田中貢太郎『日本怪談実話<全>』(河出書房)を読み終わりました。 大変興味深い本でした。 愛国不思議譚から始まり、オーソドックスな怪談、因縁話、怪談とも言い切れぬナンセンス譚、そして当時流行り始めていたであろうタクシー怪談まで、全234話が収められています。 『新○袋』みたいな創作臭もなく、実に素朴な実話聴き取り怪談の数々です。 素朴なだけに、呆気ないと感じられる方もいるかと。 就中、気に入ったのは、「朝倉一五〇」ですね。 タクシー怪談流行前に恐らく流行っていたであろう、人力車にまつわる話なのですが、何とも言えぬ無気味さがあります。

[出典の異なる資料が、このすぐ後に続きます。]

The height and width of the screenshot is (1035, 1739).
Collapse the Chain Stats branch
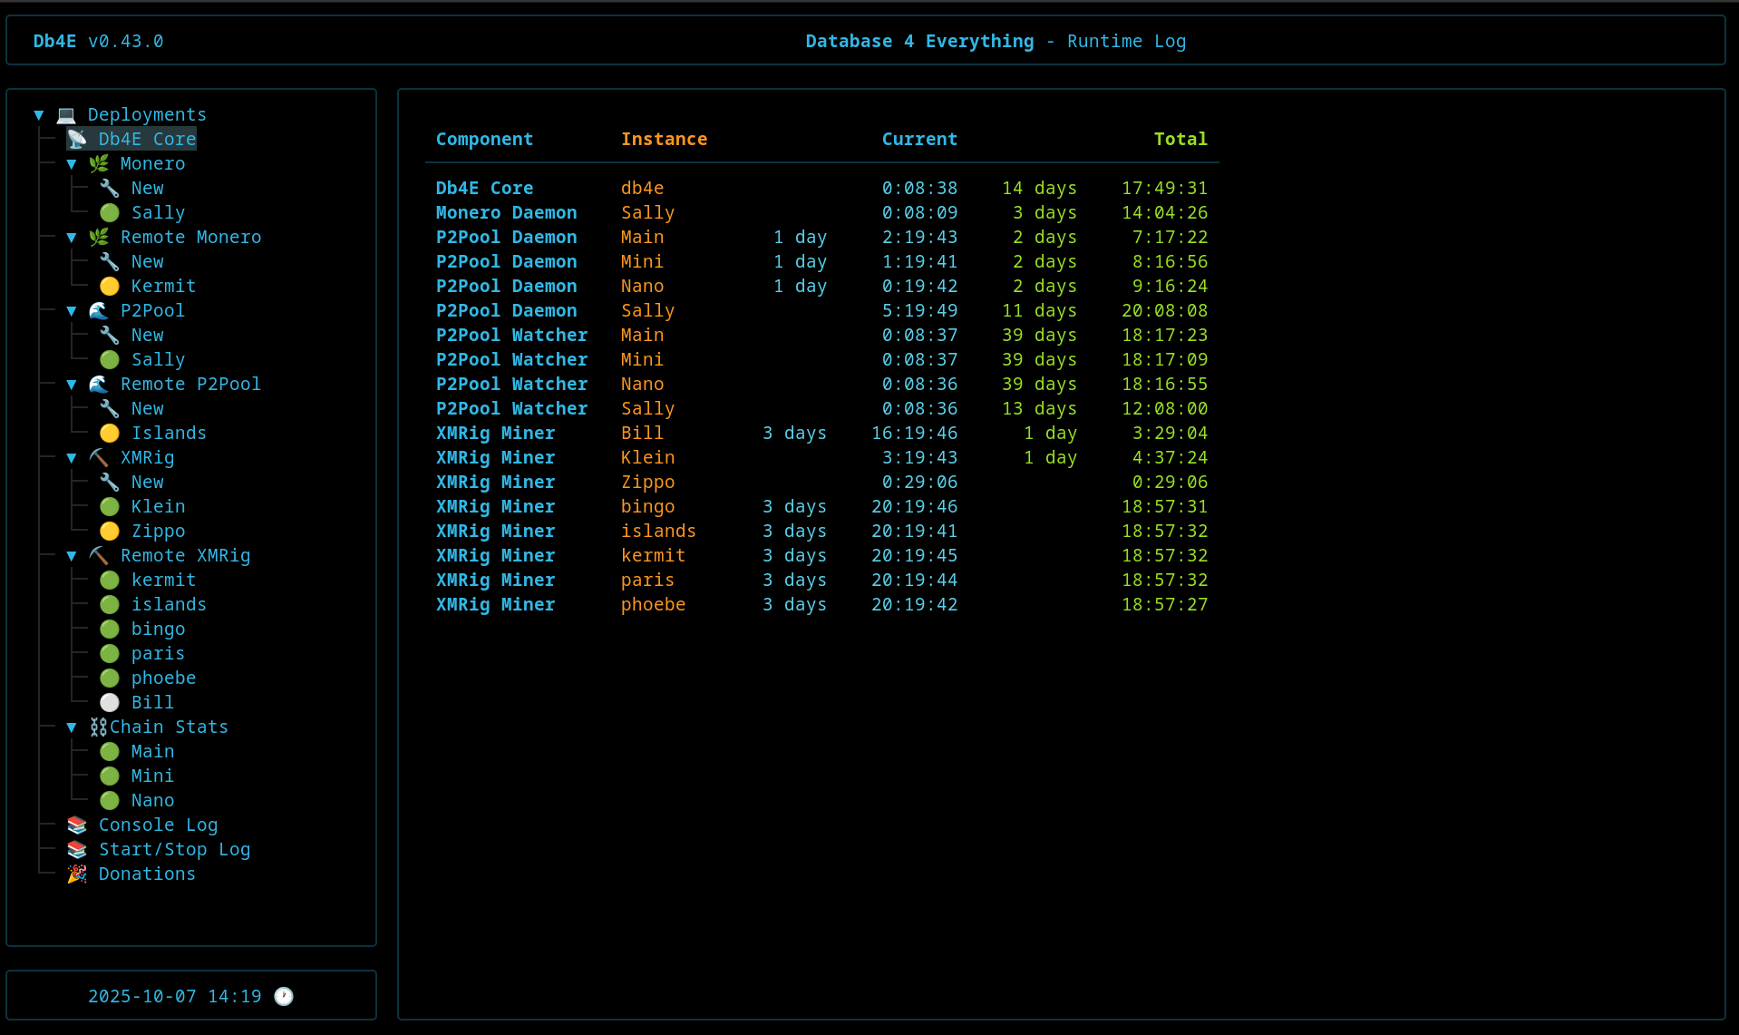pyautogui.click(x=72, y=727)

そして意味もよくわからないところが、実話的でいい! 気になったのは、以前ここで紹介した、佐藤春夫の『「鉄砲佐平次」序にもひとつ』と同じ話が収録されていたこと。 佐藤春夫の筆になった話のほうが、描写がグロテスクですがね。 佐藤春夫が鉄砲佐平次を書いたのが昭和四年、それから少し経って田中貢太郎が『日本怪談実話』を纏めたわけですから、両者の聴き取りの出所が気になります。 それだけ当時、人口に膾炙した有名な話だったのでしょうか? で、佐藤春夫といえば『海辺の望楼にて』(国書刊行会)も読み終わっていました。 何といっても、『指紋』と『美しき町』がエクセレント! 『指紋』は本格的な探偵小説勃興以前の名作でしょう。 怪奇幻想味溢れる、私好みの一篇です。 『美しき町』は、ほろ苦い後味がいいですね。 お薦め。

腐敗

鈴木三重吉『小鳥の巣』(岩波文庫)を読み終わりました。 『漱石追想』(岩波文庫)、『文豪妖怪名作選』(東京創元)も読んだんですが、その感想は、また機会があれば。 で、『小鳥の巣』ですが、三重吉自身の『千鳥』と対になったような作品です。 『千鳥』があくまで抒情的に美しい世界を描いたものとすれば、『小鳥の巣』は己の神経衰弱の療養生活の実相を抉り出したような、人によっては厭悪の感情を催しそうな作品です。 中でもキーワードとして頻出するのが、「腐った」「だだ黒い」「だだ暗い」「頭が、がじがじする」といった負の言葉群ですね。 「腐った」以外は、三重吉の造語のようですが、いかにも神経衰弱でくさくさした精神状態をよく表しています。 物語は、言ってしまえばとりとめがなく、解題の安倍能成が指摘しているように、長篇小説の結構が弱いです。 しかし、神経衰弱患者特有の、陰鬱で、苛立った感情状態を味わうには、好い作品だと思われます。 なかなかお勧めです。 次は『日本幻想文学集成 佐藤春夫 海辺の望楼にて』(国書刊行会)を読みます。